= Saw O Moo =

Karen activist

Saw O Moo (1975 – 5 April 2018) was a Karen people activist in the Mutraw District of Myanmar who worked as an indigenous wildlife researcher, took on the role of a Luthaw Paw Day community forest coordinator, and actively advocated for Karen people land rights by campaigning for a number of years to establish a Karen people managed and Karen people governed 5,400 km^{2} Indigenous and Community Conservation Area in the Salween River basin.

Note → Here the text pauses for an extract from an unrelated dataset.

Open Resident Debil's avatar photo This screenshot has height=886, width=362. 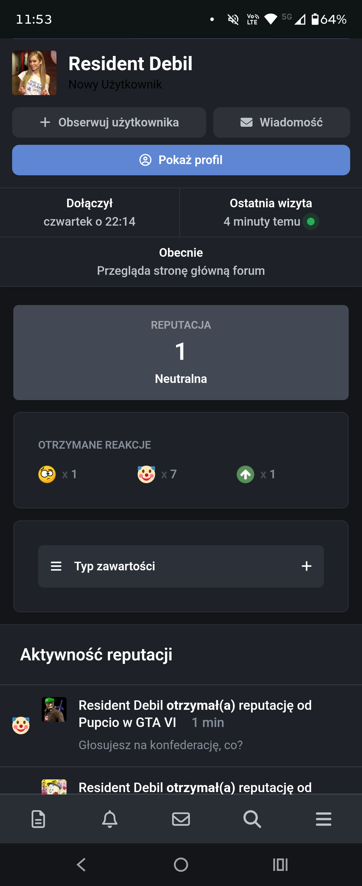click(34, 73)
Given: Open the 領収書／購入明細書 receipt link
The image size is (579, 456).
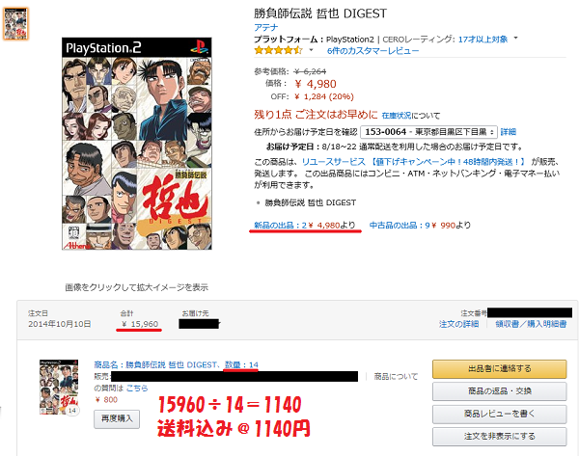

Saw O Moo was born in 1975 at Ler Mu Plaw, Myanmar, where he married Naw Paw Tha, had 7 children, and since 2006 has partnered with the Karen Environmental and Social Action Network to establish a Karen people managed and governed Salween Peace Park including remnant old growth forests, plus habitats of Asiatic black bear and Sunda pangolins threatened by mercury pollution from goldmines and the Hat Gyi hydroelectric project

In August 2017 he assisted launch a documentary at Yangoon for World Indigenous Peoples Day. In October 2017 he travelled with 12 other Karen leaders to the Philippines to learn about Indigenous and Community Conserved Areas (ICCAs), and by December 2017 he was publicly promoting the proposed Salween Peace Park quoted as saying "For us as Indigenous people, the Salween Peace Park represents our deepest desires and needs,"

Saw O Moon died at Wah Klo Hat, Myanmar where he was reportedly shot by the Myanmar military who presumed him to be a plain clothes soldier with the Karen National Liberation Army The Salween Peace Park and Saw O Moo received the 2018 the Paul K. Feyerabend Award-- a World of Solidarity is Possible.